AVAILABLE RECORDS:
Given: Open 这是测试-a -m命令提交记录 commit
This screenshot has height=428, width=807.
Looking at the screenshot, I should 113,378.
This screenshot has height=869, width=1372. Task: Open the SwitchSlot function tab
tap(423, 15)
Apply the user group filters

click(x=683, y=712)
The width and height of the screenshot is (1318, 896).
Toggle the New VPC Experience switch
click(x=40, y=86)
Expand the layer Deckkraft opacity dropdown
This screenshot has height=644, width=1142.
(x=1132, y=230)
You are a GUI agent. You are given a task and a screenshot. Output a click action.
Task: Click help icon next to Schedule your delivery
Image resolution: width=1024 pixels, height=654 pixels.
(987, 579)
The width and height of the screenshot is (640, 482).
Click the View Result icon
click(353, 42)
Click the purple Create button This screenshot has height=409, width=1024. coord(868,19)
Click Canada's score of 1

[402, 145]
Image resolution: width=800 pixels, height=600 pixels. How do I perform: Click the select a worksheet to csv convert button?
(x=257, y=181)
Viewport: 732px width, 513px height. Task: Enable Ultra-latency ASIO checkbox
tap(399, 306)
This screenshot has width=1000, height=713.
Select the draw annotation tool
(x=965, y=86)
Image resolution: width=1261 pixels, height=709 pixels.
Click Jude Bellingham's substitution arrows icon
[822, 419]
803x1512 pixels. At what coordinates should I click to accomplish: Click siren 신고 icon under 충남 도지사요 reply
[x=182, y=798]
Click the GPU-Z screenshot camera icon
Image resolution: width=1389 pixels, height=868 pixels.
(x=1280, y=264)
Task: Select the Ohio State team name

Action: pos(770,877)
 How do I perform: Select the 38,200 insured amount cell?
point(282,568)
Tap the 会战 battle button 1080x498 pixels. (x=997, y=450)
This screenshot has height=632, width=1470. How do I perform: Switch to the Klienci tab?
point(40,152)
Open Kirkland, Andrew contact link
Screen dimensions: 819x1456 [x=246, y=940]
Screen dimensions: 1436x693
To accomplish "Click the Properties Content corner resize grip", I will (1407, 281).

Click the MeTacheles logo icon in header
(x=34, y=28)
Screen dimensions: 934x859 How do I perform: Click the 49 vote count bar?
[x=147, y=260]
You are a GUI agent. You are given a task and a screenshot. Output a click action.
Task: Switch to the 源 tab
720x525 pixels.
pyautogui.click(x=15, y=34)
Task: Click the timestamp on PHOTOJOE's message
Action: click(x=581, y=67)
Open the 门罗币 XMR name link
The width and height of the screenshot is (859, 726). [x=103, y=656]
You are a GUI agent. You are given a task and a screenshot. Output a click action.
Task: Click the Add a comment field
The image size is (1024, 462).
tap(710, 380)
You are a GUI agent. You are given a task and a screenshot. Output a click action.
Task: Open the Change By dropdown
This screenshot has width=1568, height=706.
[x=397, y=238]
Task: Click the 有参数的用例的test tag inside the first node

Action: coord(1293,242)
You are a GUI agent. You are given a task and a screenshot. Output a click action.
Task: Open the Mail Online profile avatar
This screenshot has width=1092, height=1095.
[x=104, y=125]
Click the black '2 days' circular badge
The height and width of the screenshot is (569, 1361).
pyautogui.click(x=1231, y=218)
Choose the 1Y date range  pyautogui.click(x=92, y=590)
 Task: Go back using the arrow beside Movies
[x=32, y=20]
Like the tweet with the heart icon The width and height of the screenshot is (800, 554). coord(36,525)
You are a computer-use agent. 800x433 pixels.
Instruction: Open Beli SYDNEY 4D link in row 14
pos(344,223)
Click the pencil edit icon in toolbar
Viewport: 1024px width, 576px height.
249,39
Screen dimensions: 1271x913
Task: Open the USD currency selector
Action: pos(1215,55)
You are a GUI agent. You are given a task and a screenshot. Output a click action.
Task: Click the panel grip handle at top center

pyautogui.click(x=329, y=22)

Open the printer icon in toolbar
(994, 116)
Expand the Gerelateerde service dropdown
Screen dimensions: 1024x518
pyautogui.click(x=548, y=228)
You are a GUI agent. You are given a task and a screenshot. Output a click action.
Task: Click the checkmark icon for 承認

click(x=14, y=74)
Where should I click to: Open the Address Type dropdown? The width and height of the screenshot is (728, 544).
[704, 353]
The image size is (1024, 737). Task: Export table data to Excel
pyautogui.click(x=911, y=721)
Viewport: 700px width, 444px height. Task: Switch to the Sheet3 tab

PROBLEM TO SOLVE:
Transcribe the whole listing with nothing added or left out.

RESULT OF THE EXERCISE:
Given: Open 这是测试-a -m命令提交记录 commit
This screenshot has height=428, width=807.
Looking at the screenshot, I should 113,378.
This screenshot has height=869, width=1372. Task: Open the SwitchSlot function tab
tap(423, 15)
Apply the user group filters

click(x=683, y=712)
The width and height of the screenshot is (1318, 896).
Toggle the New VPC Experience switch
click(x=40, y=86)
Expand the layer Deckkraft opacity dropdown
This screenshot has height=644, width=1142.
(x=1132, y=230)
You are a GUI agent. You are given a task and a screenshot. Output a click action.
Task: Click help icon next to Schedule your delivery
Image resolution: width=1024 pixels, height=654 pixels.
(987, 579)
The width and height of the screenshot is (640, 482).
Click the View Result icon
click(353, 42)
Click the purple Create button This screenshot has height=409, width=1024. coord(868,19)
Click Canada's score of 1

[402, 145]
Image resolution: width=800 pixels, height=600 pixels. How do I perform: Click the select a worksheet to csv convert button?
(x=257, y=181)
Viewport: 732px width, 513px height. Task: Enable Ultra-latency ASIO checkbox
tap(399, 306)
This screenshot has width=1000, height=713.
Select the draw annotation tool
(x=965, y=86)
Image resolution: width=1261 pixels, height=709 pixels.
Click Jude Bellingham's substitution arrows icon
[822, 419]
803x1512 pixels. At what coordinates should I click to accomplish: Click siren 신고 icon under 충남 도지사요 reply
[x=182, y=798]
Click the GPU-Z screenshot camera icon
Image resolution: width=1389 pixels, height=868 pixels.
(x=1280, y=264)
Task: Select the Ohio State team name

Action: pos(770,877)
 How do I perform: Select the 38,200 insured amount cell?
point(282,568)
Tap the 会战 battle button 1080x498 pixels. (x=997, y=450)
This screenshot has height=632, width=1470. How do I perform: Switch to the Klienci tab?
point(40,152)
Open Kirkland, Andrew contact link
Screen dimensions: 819x1456 [x=246, y=940]
Screen dimensions: 1436x693
To accomplish "Click the Properties Content corner resize grip", I will (1407, 281).

Click the MeTacheles logo icon in header
(x=34, y=28)
Screen dimensions: 934x859 How do I perform: Click the 49 vote count bar?
[x=147, y=260]
You are a GUI agent. You are given a task and a screenshot. Output a click action.
Task: Switch to the 源 tab
720x525 pixels.
pyautogui.click(x=15, y=34)
Task: Click the timestamp on PHOTOJOE's message
Action: click(x=581, y=67)
Open the 门罗币 XMR name link
The width and height of the screenshot is (859, 726). [x=103, y=656]
You are a GUI agent. You are given a task and a screenshot. Output a click action.
Task: Click the Add a comment field
The image size is (1024, 462).
tap(710, 380)
You are a GUI agent. You are given a task and a screenshot. Output a click action.
Task: Open the Change By dropdown
This screenshot has width=1568, height=706.
[x=397, y=238]
Task: Click the 有参数的用例的test tag inside the first node

Action: coord(1293,242)
You are a GUI agent. You are given a task and a screenshot. Output a click action.
Task: Open the Mail Online profile avatar
This screenshot has width=1092, height=1095.
[x=104, y=125]
Click the black '2 days' circular badge
The height and width of the screenshot is (569, 1361).
pyautogui.click(x=1231, y=218)
Choose the 1Y date range  pyautogui.click(x=92, y=590)
 Task: Go back using the arrow beside Movies
[x=32, y=20]
Like the tweet with the heart icon The width and height of the screenshot is (800, 554). coord(36,525)
You are a computer-use agent. 800x433 pixels.
Instruction: Open Beli SYDNEY 4D link in row 14
pos(344,223)
Click the pencil edit icon in toolbar
Viewport: 1024px width, 576px height.
249,39
Screen dimensions: 1271x913
Task: Open the USD currency selector
Action: pos(1215,55)
You are a GUI agent. You are given a task and a screenshot. Output a click action.
Task: Click the panel grip handle at top center

pyautogui.click(x=329, y=22)

Open the printer icon in toolbar
(994, 116)
Expand the Gerelateerde service dropdown
Screen dimensions: 1024x518
pyautogui.click(x=548, y=228)
You are a GUI agent. You are given a task and a screenshot. Output a click action.
Task: Click the checkmark icon for 承認

click(x=14, y=74)
Where should I click to: Open the Address Type dropdown? The width and height of the screenshot is (728, 544).
[704, 353]
The image size is (1024, 737). Task: Export table data to Excel
pyautogui.click(x=911, y=721)
Viewport: 700px width, 444px height. Task: Switch to the Sheet3 tab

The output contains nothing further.